= Supplied data =
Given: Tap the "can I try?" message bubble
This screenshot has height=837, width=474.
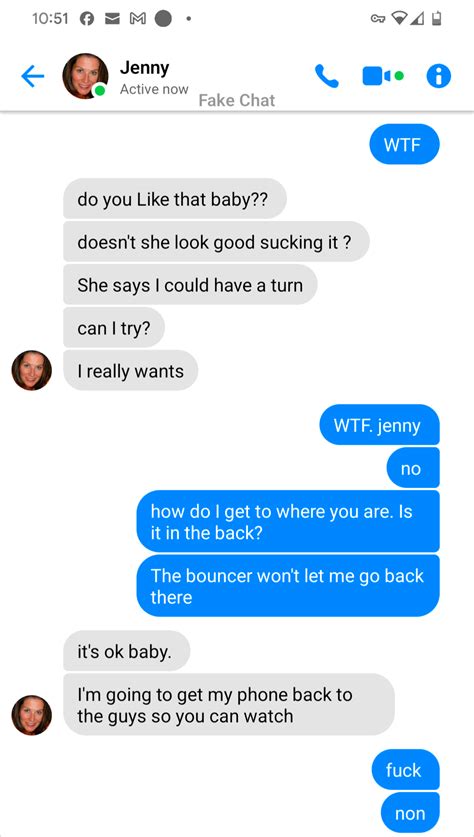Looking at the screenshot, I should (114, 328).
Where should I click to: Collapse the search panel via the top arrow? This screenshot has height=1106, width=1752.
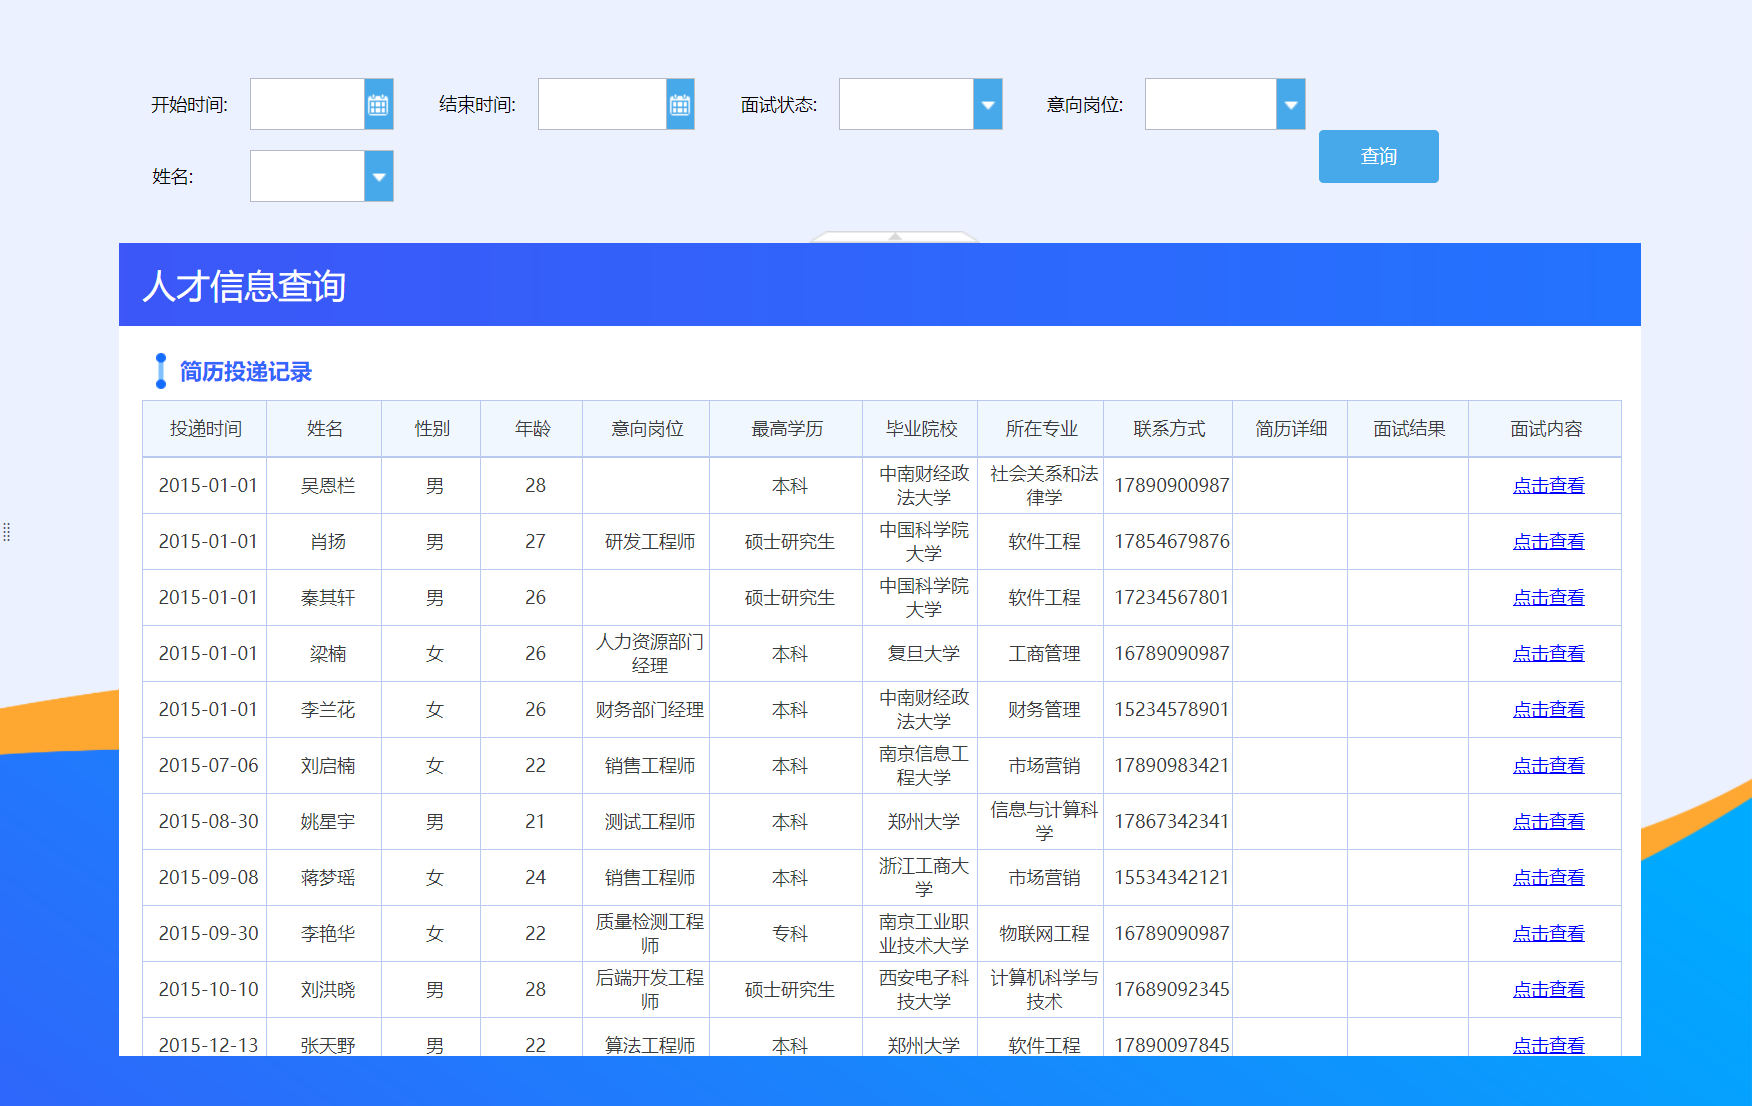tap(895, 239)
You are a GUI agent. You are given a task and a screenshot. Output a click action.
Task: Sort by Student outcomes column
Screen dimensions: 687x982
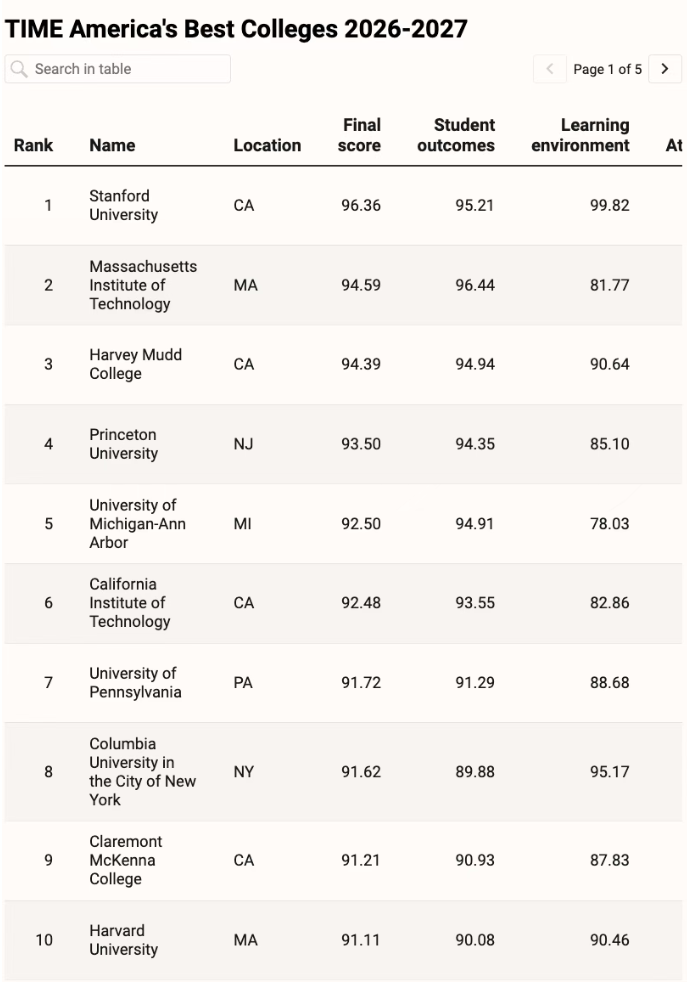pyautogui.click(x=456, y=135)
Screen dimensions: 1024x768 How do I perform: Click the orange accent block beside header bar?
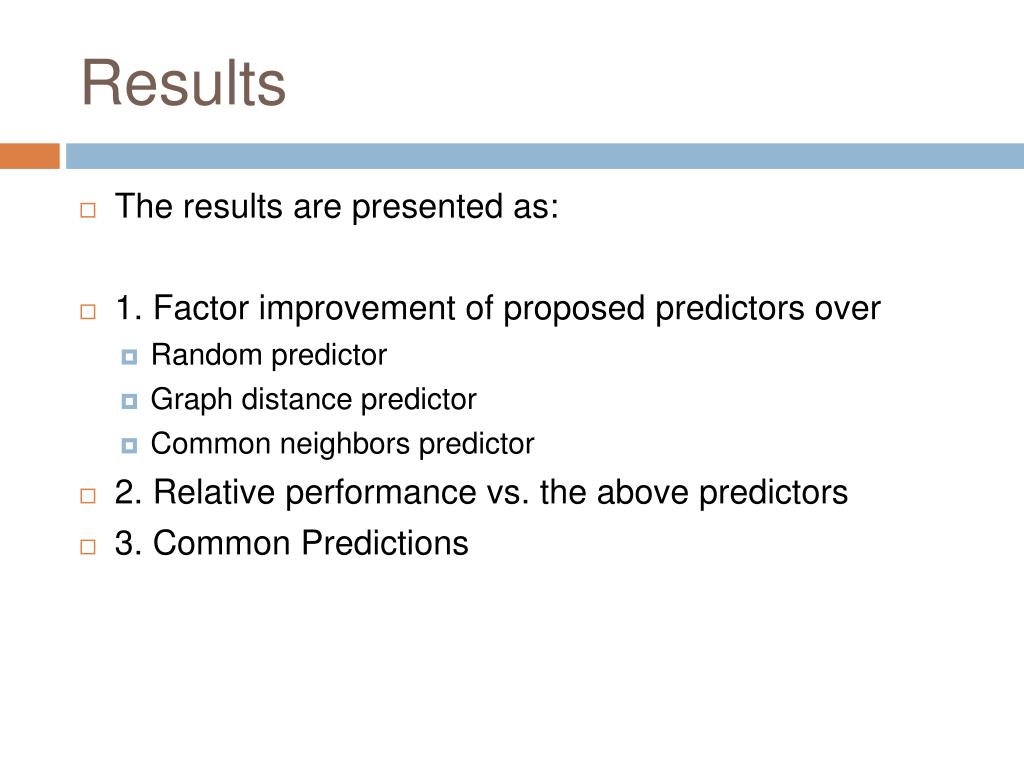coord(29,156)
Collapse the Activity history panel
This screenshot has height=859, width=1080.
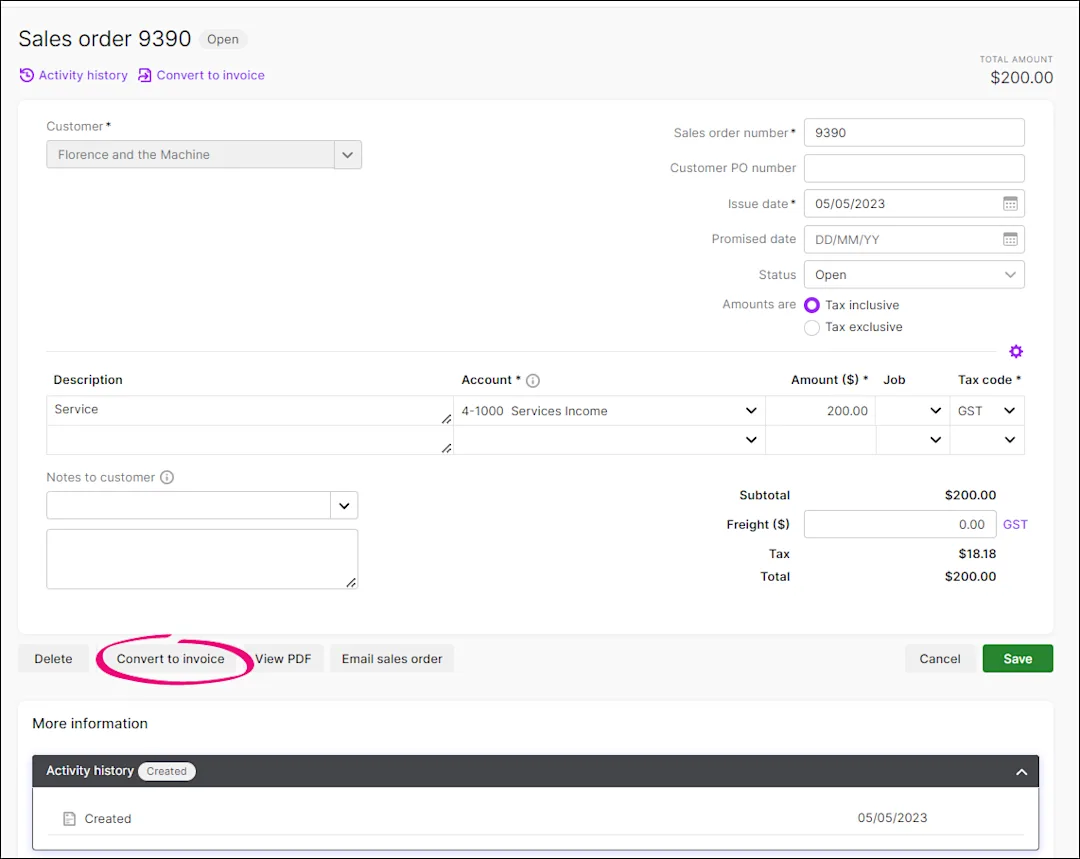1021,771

= What the exercise asks =
Format the rows above as a numbered list with one line per item, and omit blank lines and pictures.

= Solution to the exercise =
1. Given: Tap the "can I try?" message bubble
2. This screenshot has height=837, width=474.
3. Looking at the screenshot, I should (114, 328).
4. Where should I click to: Collapse the search panel via the top arrow? This screenshot has height=1106, width=1752.
5. tap(895, 239)
6. You are a GUI agent. You are given a task and a screenshot. Output a click action.
7. Task: Sort by Student outcomes column
8. Screen dimensions: 687x982
9. pyautogui.click(x=456, y=135)
10. Screen dimensions: 1024x768 How do I perform: Click the orange accent block beside header bar?
11. coord(29,156)
12. Collapse the Activity history panel
13. This screenshot has height=859, width=1080.
14. 1021,771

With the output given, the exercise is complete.